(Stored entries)
*-*-*
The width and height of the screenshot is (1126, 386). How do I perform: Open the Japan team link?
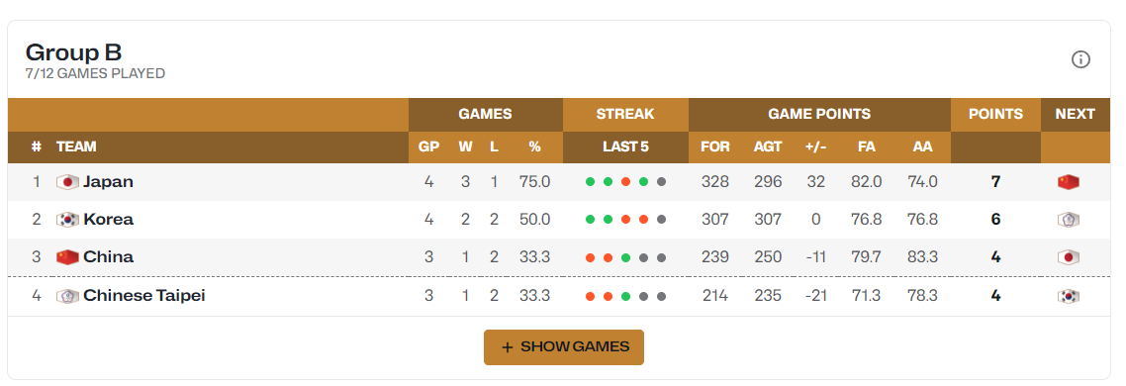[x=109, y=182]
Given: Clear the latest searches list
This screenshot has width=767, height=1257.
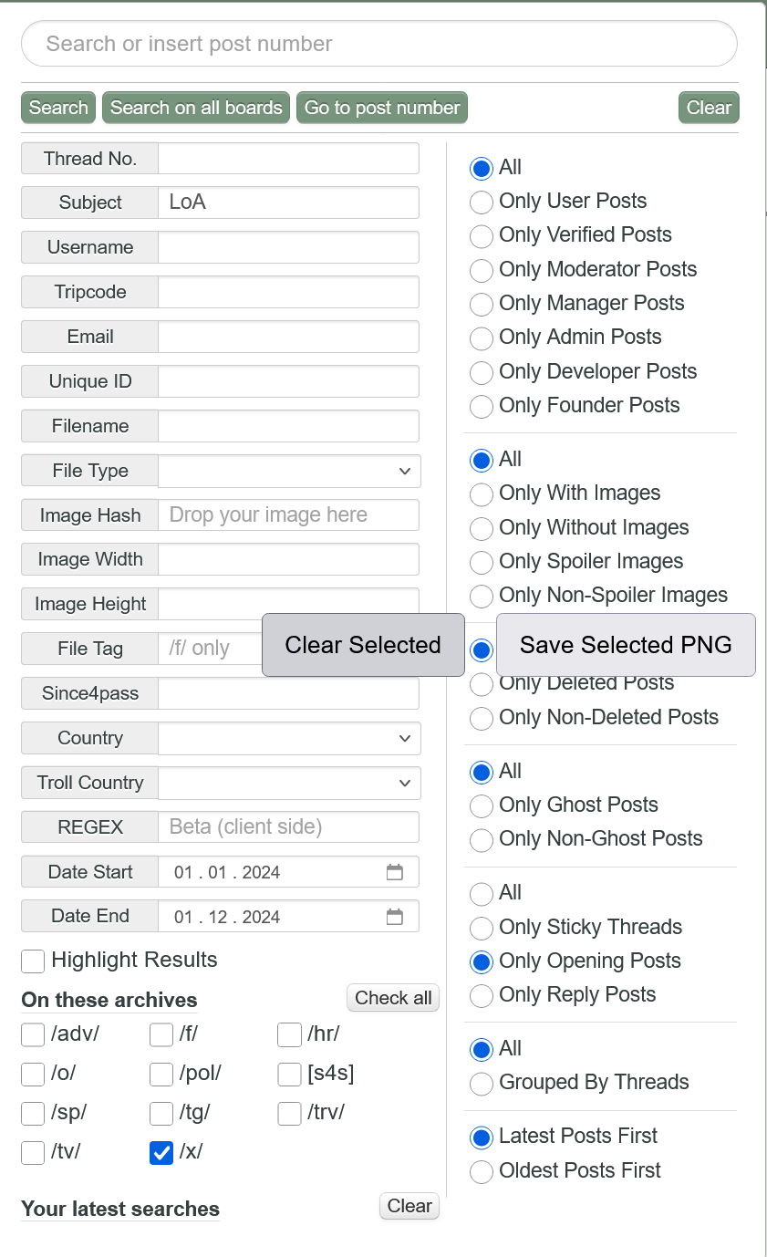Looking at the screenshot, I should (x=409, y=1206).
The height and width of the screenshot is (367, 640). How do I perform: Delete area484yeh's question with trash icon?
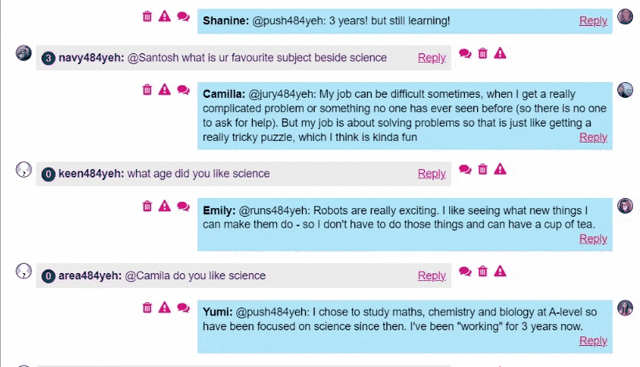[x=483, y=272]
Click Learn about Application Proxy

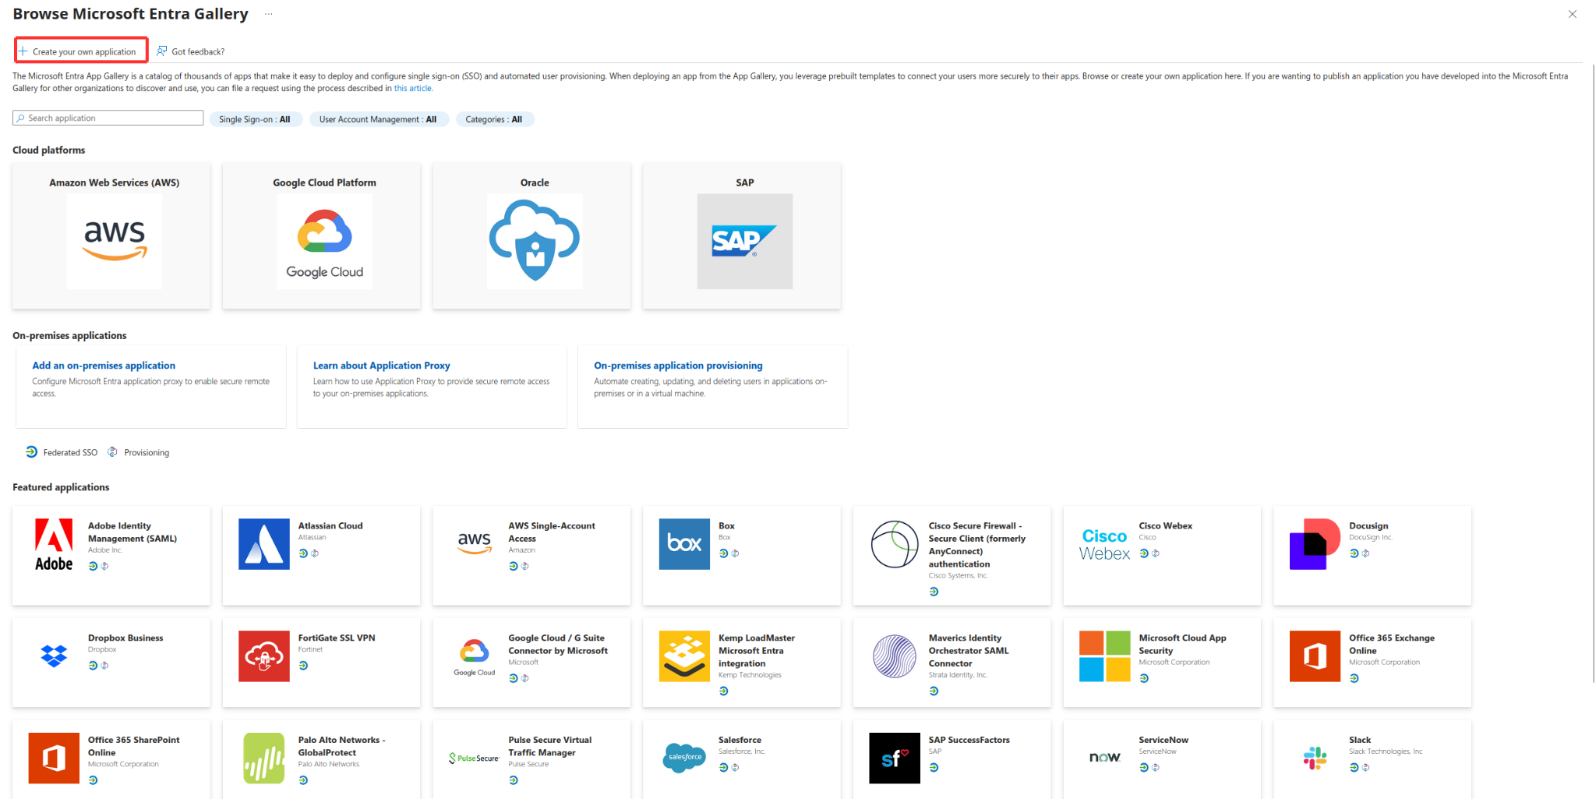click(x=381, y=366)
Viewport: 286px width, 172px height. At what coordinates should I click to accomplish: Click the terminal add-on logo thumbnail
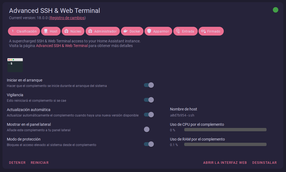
*-*-*
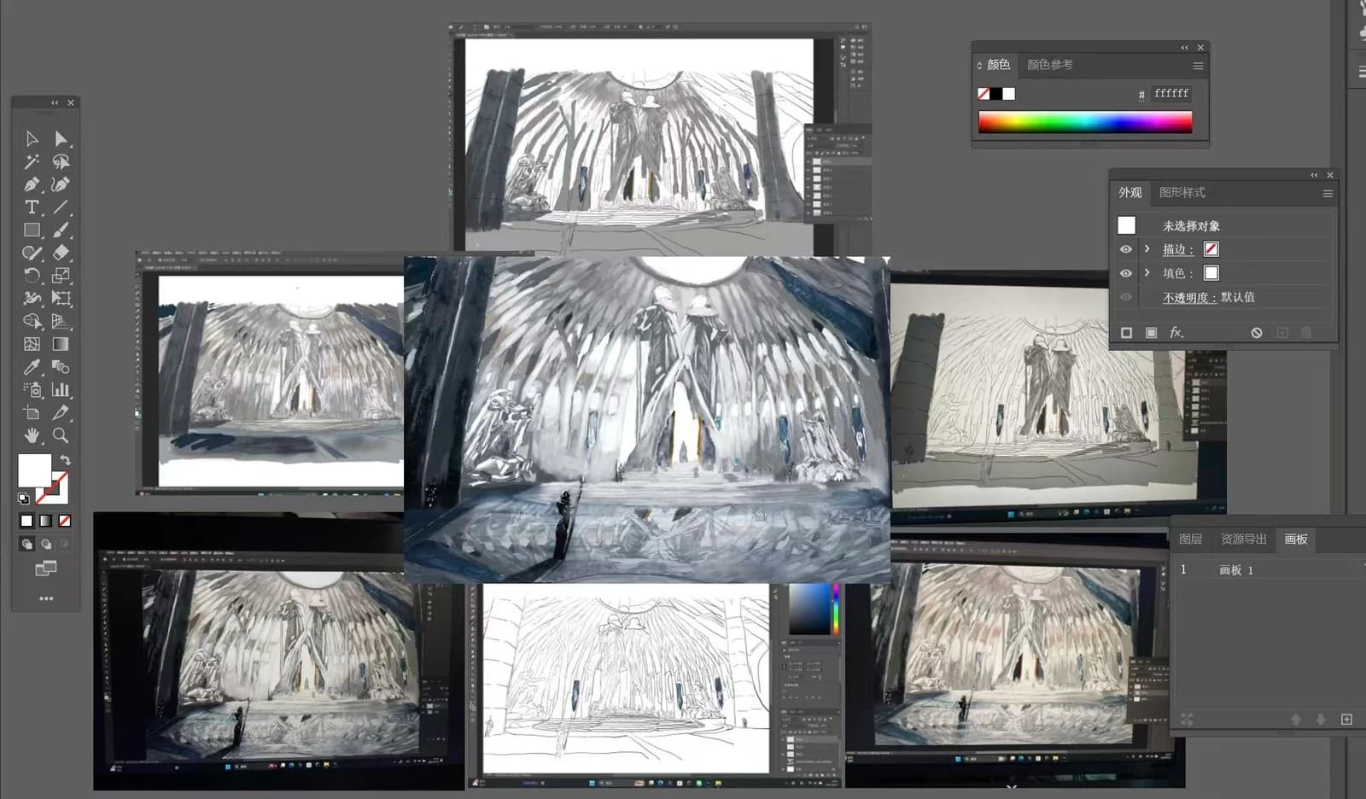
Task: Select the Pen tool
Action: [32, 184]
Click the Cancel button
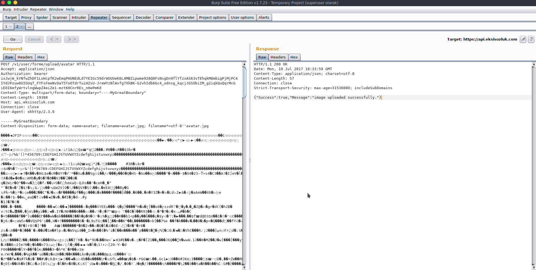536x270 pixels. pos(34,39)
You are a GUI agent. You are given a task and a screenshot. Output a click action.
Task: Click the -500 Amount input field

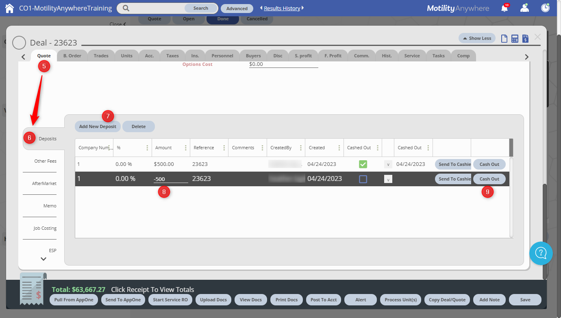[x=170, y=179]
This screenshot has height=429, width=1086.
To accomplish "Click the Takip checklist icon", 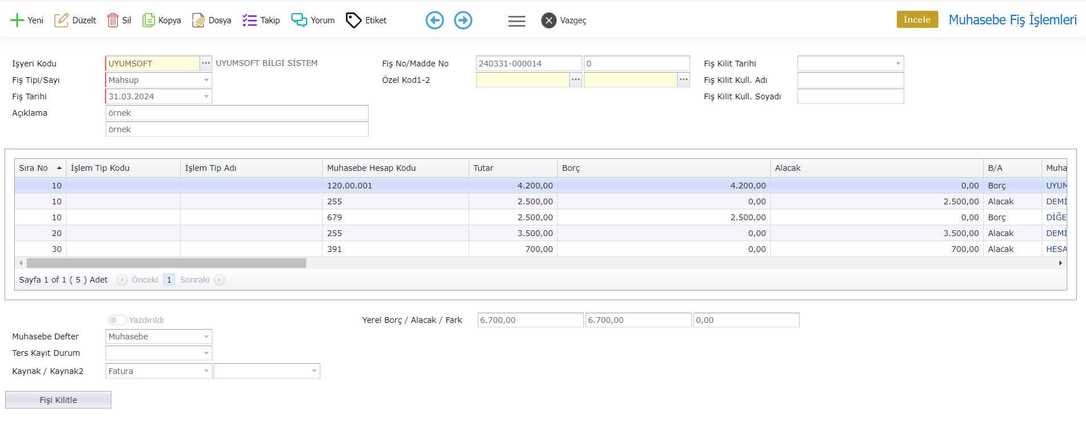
*-*-*
- **EXERCISE**:
Leaving out each picture, repeat exactly the lines above from the one that contains "Click Learn about Application Proxy" through the one that contains "Viewport: 286px width, 172px".

- **ANSWER TO THIS EXERCISE**:
Click Learn about Application Proxy

click(x=381, y=366)
Viewport: 286px width, 172px height. At what coordinates should I click to accomplish: Click the terminal add-on logo thumbnail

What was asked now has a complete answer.